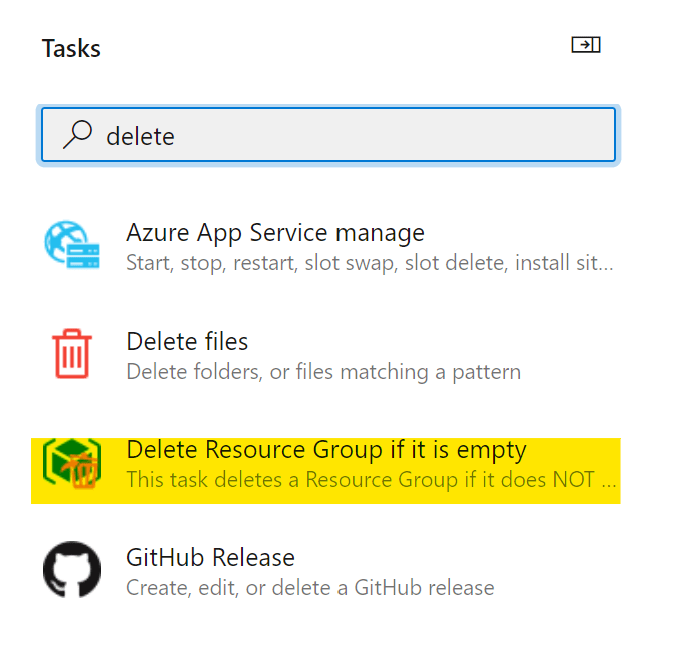The image size is (674, 648).
Task: Click the 'Start, stop, restart, slot swap' description
Action: [x=369, y=264]

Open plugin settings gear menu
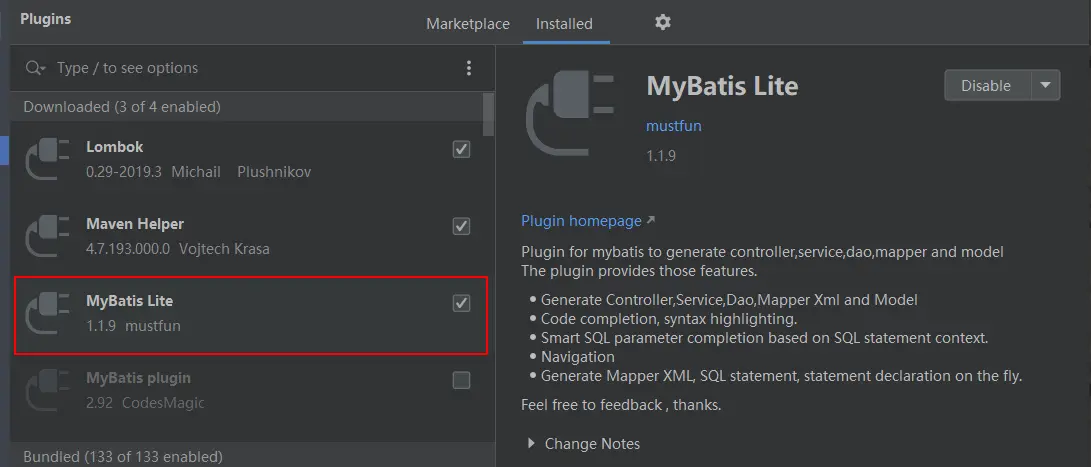click(x=663, y=22)
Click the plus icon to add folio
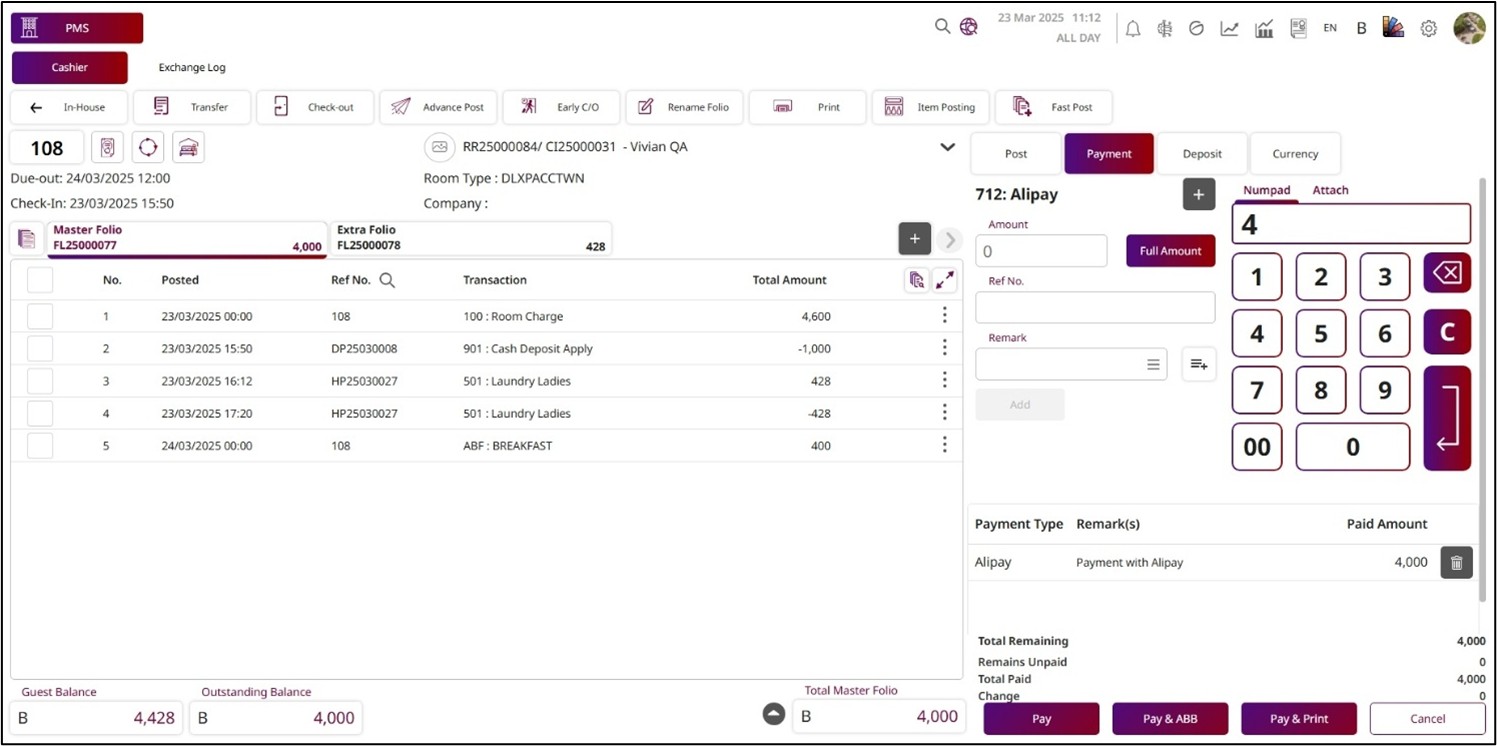The height and width of the screenshot is (746, 1497). coord(914,239)
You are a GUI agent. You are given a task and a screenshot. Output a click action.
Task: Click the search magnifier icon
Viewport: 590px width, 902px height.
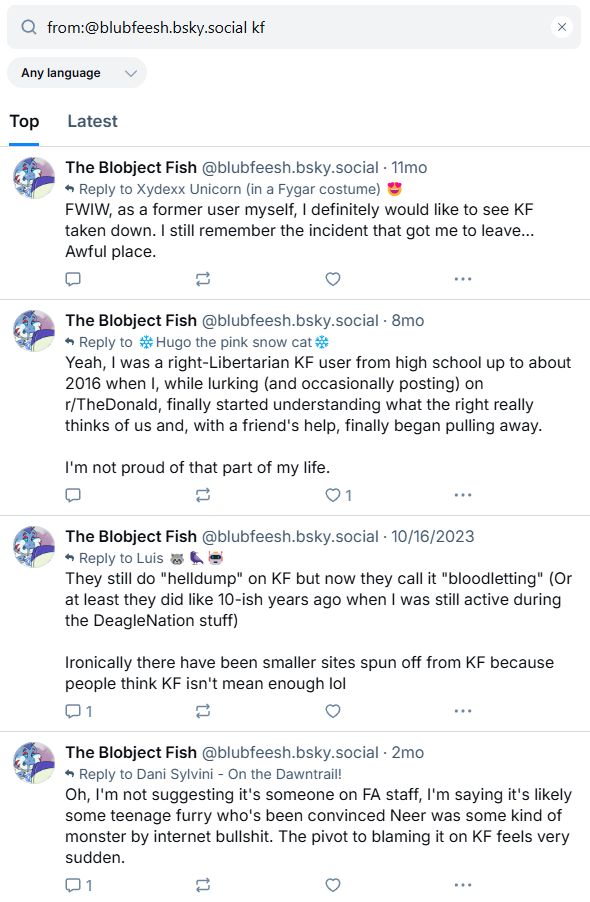point(29,27)
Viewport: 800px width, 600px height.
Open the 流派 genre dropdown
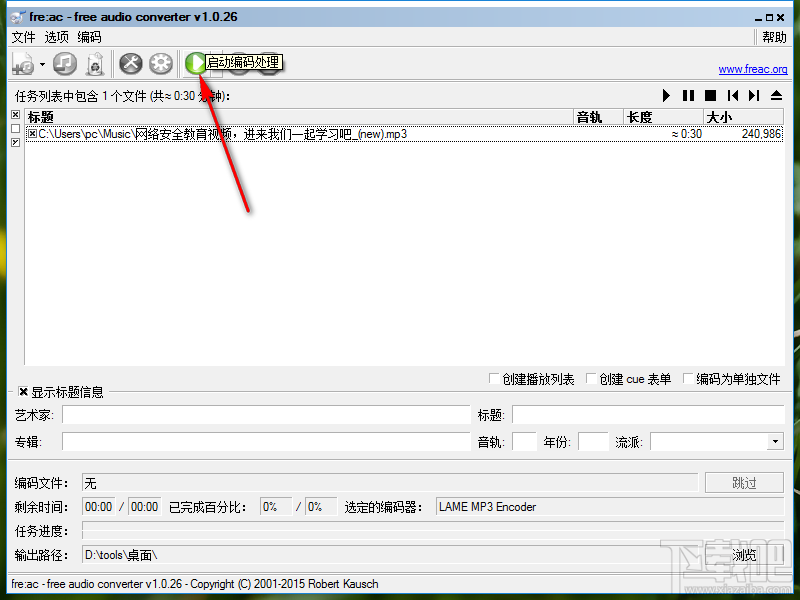775,441
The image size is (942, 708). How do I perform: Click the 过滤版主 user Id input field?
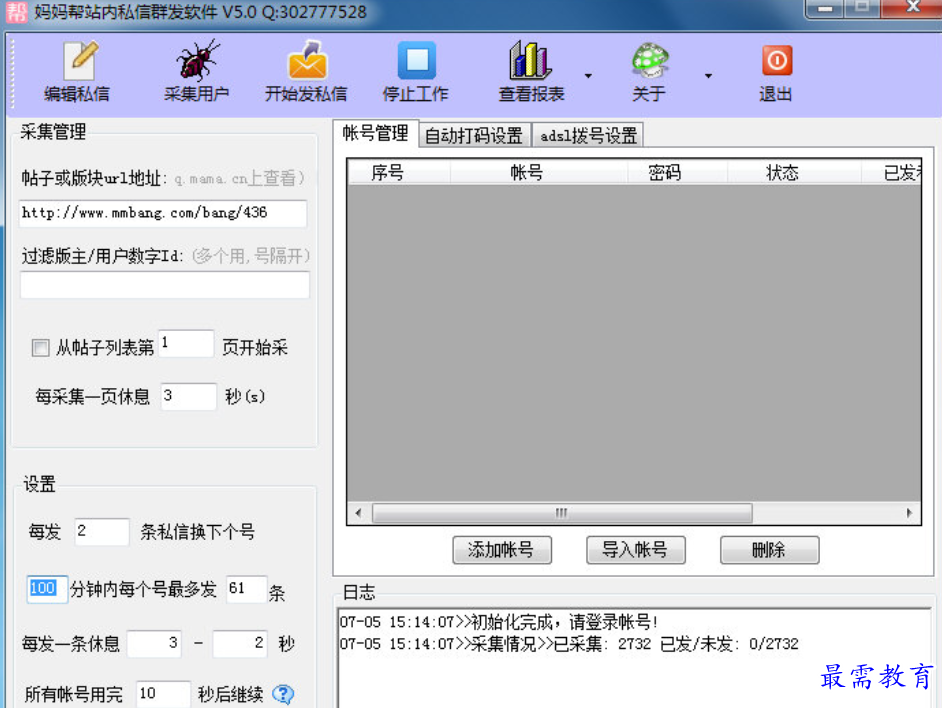tap(165, 285)
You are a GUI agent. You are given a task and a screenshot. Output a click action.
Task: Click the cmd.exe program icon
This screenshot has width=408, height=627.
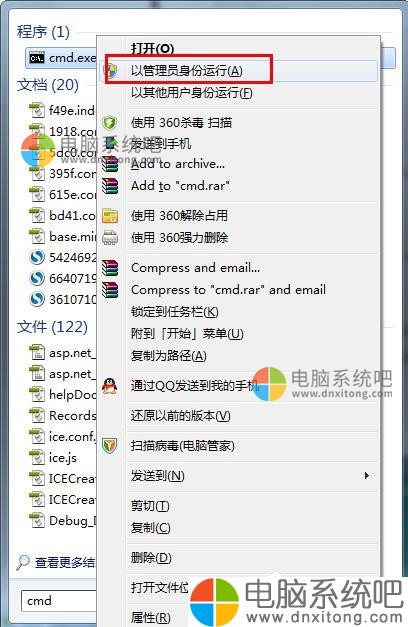(37, 58)
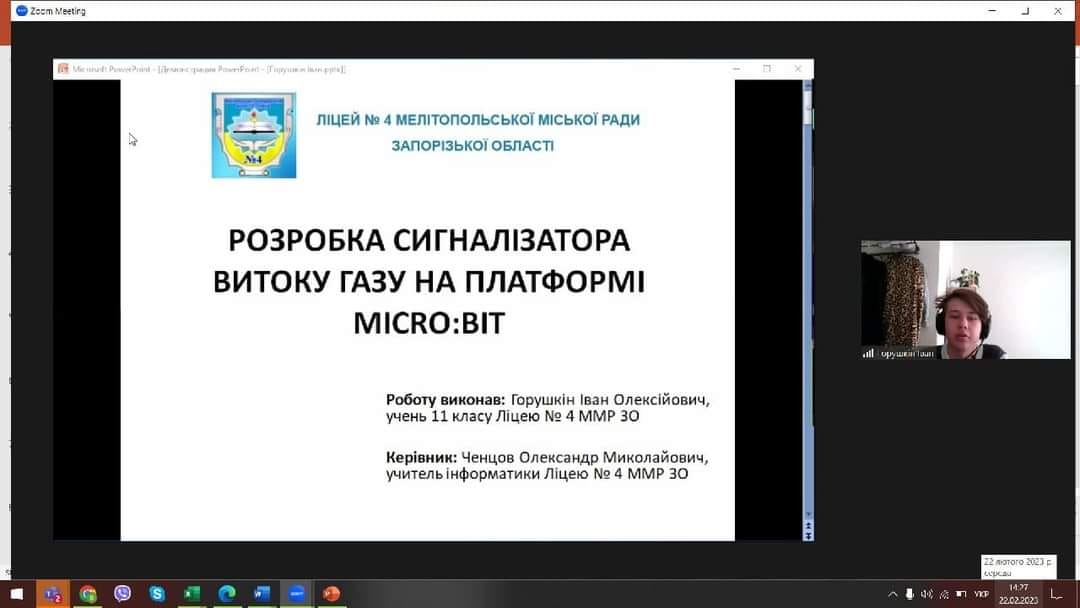Expand hidden system tray icons

point(893,594)
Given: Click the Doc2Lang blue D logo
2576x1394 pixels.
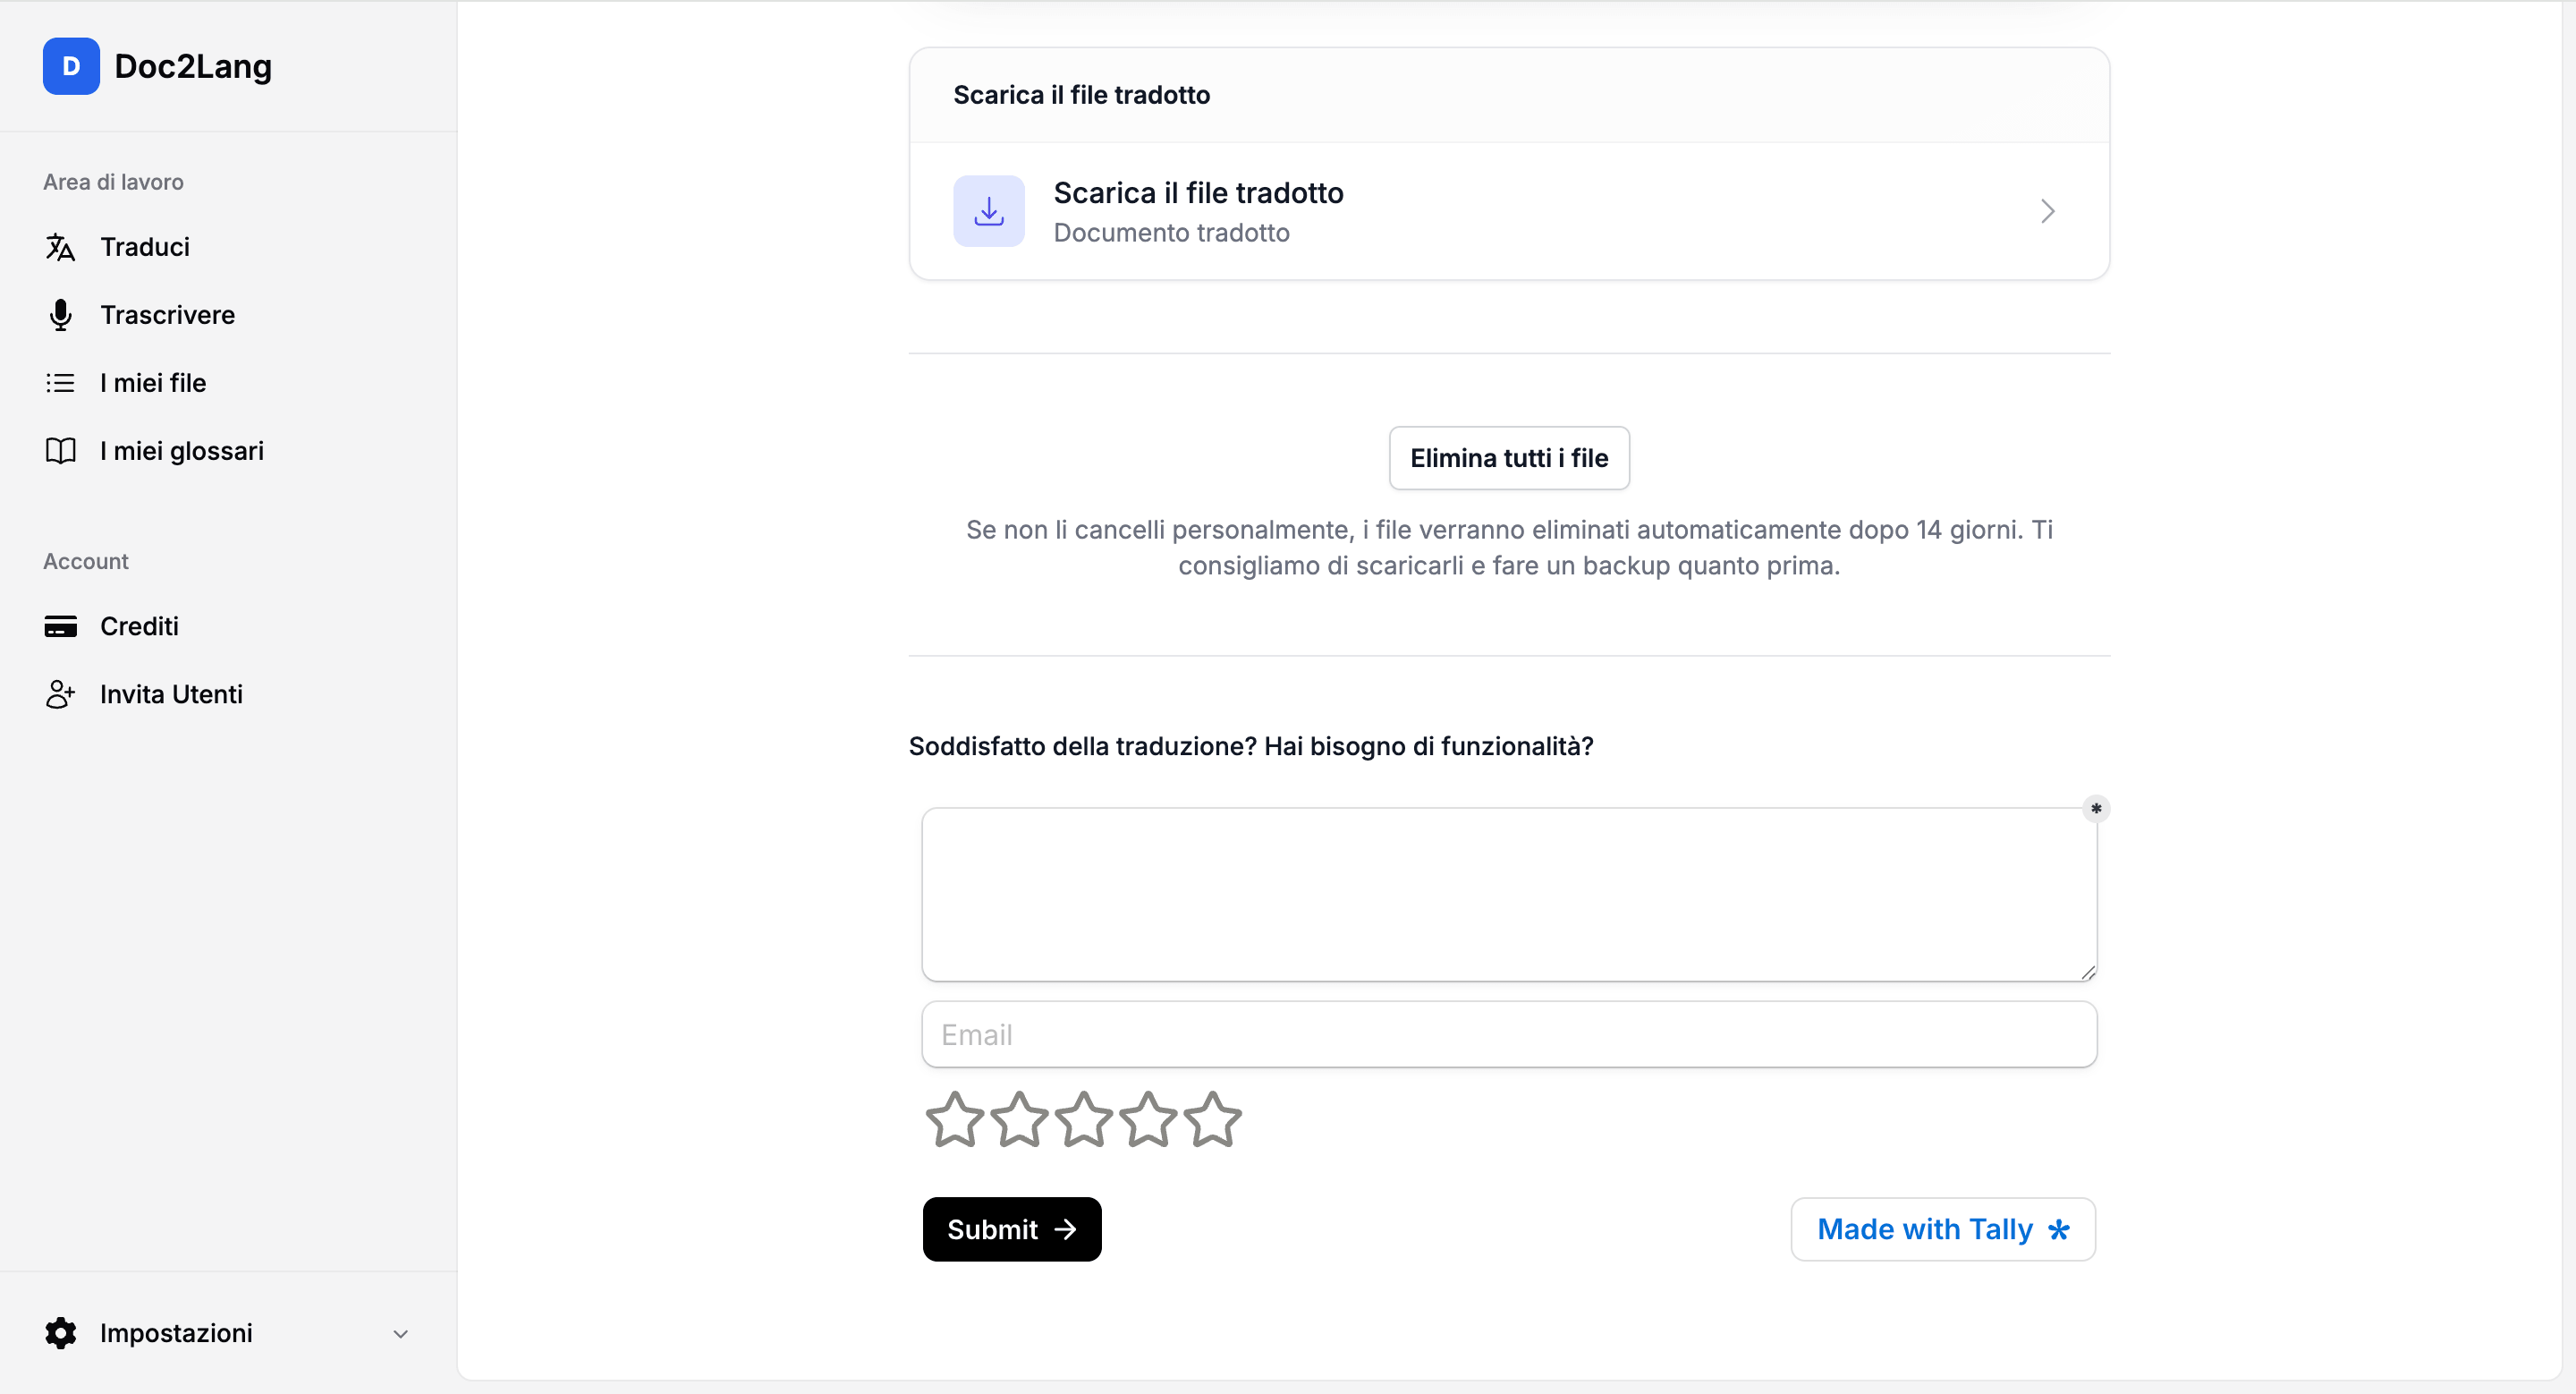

TRY IT:
Take the line containing "Viewport: 800px width, 600px height." and every line after it to the end of the records, and restate them verbatim, with no pictures.

TASK OUTPUT:
Viewport: 800px width, 600px height.
Open the 流派 genre dropdown
775,441
The image size is (942, 708). How do I perform: Click the 过滤版主 user Id input field?
tap(165, 285)
You are a GUI agent. You are given a task and a screenshot. Output a click action.
Task: Click the cmd.exe program icon
This screenshot has width=408, height=627.
(37, 58)
Expand hidden system tray icons

point(893,594)
Given: Click the Doc2Lang blue D logo
2576x1394 pixels.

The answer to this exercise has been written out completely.